» **PASSAGE**
*-*-*

The only thing interesting about Heydrich was the extreme to which he carried certain traits widely admired in Germany, when presented with some moderation, but not attractive to others. He was very young, very handsome, save that his eyes were too close-set; an outstanding example of that blond mixture of effeminacy and toughness which may be observed in any Teutonic night club. He had immense drive, which was liable to carry him too far;
total ruthlessness in the attainment of his own ends, which were wrapped up in personal ambition; no active enjoyment of cruelty except sometimes, perhaps, almost as an afterthought; and a devilish sense of humour. Vain as a peacock, but mockingly aware of his own vanity, clever, perhaps too clever by half, and contemptuous of the clumsiness of most of his colleagues and superiors, he nevertheless could be clumsy in his use of force and, unlike Himmler, was liable to overreach himself. He was dynamite, like a character in an American gangster story; and in the S.S. he was able to canalize his nihilism into a constructive purpose.

He had started life as a naval officer and, at the age of twenty-six, with a promising career before him, was cashiered by Admiral Raeder for getting the daughter of a dockyard superintendent into trouble and taking an unusually independent line about it. The girl was his official fiancée, but he had had enough of her and told her outraged father that the engagement was off: no self-respecting Naval officer, he pointed out, could conceivably marry a girl who was prepared to give herself away so easily. Plenty of cads, however, have lived and died without becoming mass executioners; and this disreputable incident in Heydrich's life seems to be made too much of by German writers as a formative incident. It is rather a typical incident in a character already formed.

Certainly Heydrich was surprised, angry, and disgruntled when he found himself out of a job and with a broken career. Certainly this drove him earlier than otherwise into that haven of the resentful and disgruntled, the infant S.S. Certainly it was in the Hamburg branch headquarters that Himmler found him, his attention having been directed to the enlistment of a new member who had been an officer if not a gentleman and who knew how to read and write—who had, moreover, been employed in Naval Intelligence. Certainly, sensing which way the tide was running, and observing that Himmler's preoccupation with racial purity, at least as regards physical appearance, was filling the S.S. with a remarkable collection of fair-haired morons, Heydrich saw his opportunity. But he had the ability as well. And he was one of those very few born leaders who have the boldness and the confidence to surround
themselves not with sycophants but with the cleverest men they can find.

*-*-*

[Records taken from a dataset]
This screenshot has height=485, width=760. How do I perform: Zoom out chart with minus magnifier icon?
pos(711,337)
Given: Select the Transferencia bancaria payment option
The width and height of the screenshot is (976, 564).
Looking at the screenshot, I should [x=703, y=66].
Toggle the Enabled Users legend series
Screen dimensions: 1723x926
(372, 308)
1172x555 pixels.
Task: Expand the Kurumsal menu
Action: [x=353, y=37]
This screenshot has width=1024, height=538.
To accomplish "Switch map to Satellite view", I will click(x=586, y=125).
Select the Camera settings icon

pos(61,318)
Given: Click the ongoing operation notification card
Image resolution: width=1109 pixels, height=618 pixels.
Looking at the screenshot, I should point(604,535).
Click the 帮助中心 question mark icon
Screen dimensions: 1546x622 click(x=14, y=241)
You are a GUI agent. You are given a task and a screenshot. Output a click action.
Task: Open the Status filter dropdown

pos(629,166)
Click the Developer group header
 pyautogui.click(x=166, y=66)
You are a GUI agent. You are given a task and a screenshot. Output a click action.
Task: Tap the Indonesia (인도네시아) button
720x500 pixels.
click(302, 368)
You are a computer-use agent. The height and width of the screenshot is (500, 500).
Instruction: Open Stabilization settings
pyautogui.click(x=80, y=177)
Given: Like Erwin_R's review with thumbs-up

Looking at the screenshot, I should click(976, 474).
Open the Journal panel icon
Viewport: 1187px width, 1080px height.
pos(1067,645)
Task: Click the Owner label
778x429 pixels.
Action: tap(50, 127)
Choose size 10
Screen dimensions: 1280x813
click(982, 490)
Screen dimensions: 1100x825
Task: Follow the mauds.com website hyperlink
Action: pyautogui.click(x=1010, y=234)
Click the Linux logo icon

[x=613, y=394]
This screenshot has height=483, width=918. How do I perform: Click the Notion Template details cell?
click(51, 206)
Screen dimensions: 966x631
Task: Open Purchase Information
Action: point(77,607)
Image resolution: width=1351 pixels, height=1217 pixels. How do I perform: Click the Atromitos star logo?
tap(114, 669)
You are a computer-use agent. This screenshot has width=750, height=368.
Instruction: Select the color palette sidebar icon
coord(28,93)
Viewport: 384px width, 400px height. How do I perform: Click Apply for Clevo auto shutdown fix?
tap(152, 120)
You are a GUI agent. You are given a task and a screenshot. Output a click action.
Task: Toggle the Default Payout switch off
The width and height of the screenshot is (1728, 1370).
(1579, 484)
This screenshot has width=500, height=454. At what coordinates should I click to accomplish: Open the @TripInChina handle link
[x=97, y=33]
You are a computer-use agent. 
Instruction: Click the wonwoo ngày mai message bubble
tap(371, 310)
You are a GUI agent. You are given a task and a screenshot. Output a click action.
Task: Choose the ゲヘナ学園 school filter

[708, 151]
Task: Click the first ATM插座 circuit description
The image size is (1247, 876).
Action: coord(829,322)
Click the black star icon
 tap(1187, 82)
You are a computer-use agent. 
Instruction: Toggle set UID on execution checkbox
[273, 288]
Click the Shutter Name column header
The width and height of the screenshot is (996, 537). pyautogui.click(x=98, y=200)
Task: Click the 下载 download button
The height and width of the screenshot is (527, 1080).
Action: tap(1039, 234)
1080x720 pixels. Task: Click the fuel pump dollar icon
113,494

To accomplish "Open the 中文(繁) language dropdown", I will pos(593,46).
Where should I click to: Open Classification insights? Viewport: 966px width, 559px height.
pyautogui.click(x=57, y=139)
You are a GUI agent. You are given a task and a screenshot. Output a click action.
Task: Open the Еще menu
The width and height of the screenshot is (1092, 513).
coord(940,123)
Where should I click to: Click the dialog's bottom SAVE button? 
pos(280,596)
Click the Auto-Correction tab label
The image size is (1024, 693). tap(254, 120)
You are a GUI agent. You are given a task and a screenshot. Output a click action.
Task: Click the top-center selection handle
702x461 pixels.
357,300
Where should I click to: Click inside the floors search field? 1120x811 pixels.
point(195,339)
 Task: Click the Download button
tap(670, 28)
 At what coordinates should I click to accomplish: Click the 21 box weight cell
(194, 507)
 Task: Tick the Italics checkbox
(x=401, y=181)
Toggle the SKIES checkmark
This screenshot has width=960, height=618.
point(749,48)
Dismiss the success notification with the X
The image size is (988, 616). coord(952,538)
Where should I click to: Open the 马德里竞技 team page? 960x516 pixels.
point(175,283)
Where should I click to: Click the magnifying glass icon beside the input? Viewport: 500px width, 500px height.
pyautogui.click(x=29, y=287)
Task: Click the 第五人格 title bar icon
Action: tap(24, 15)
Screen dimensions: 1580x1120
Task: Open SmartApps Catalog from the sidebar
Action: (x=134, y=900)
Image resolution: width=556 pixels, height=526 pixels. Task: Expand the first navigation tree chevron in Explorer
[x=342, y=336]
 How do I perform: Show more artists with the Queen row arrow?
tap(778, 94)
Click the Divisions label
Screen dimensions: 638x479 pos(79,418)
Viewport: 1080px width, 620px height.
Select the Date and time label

*-*-*

» **PROBLEMS AND TASKS**
- 1) According to the passage on Heydrich, who cashiered him from the navy?
- 2) Continue the passage on Heydrich from where it stops.

» **YOUR WRITTEN ANSWERS**
- 1) Admiral Raeder.

- 2)
Himmler took him to Munich and confided to him a pet project. The S.S. was all very well as a
corps d'élite
of guards; but it needed to be more than that. If the S.S. was to be the fountainhead of German manhood it had to impose itself as a minority power on the sprawling, brawling shape of revolutionary Germany. It needed a highly organized intelligence system, and Reinhard Heydrich was the obvious man to create it. Heydrich thought so too.

He took his new assignment in a very broad sense. The drilling and recruitment of the S.S. could be left to those who liked that sort of thing. He would provide its brains. He decided quite soon that it was easier to turn brilliant young men after his own heart into useful S.S. officers by offering them careers which they could not hope to make elsewhere, than to turn the existing membership of the S.S. into brilliant young men with the brains and character to carry out the tasks envisaged for them. So he proceeded to build up a
corps d'élite
within the S.S., just as Himmler was already building up the S.S. as a
corps d'élite
within the S.A. The basis of this body was known as the S.S.
Sicherheitsdienst
, or Security Service, called hereafter by its initials the S.D. And to the end of its history the S.D. remained a purely S.S. organization, playing no official part in the apparatus of State, although, when Himmler took over the Prussian Gestapo (not as leader of the S.S., but as a police officer under Goering), the S.D. became in theory the long arm, or intelligence service, of the Gestapo, and later became inextricably merged with it.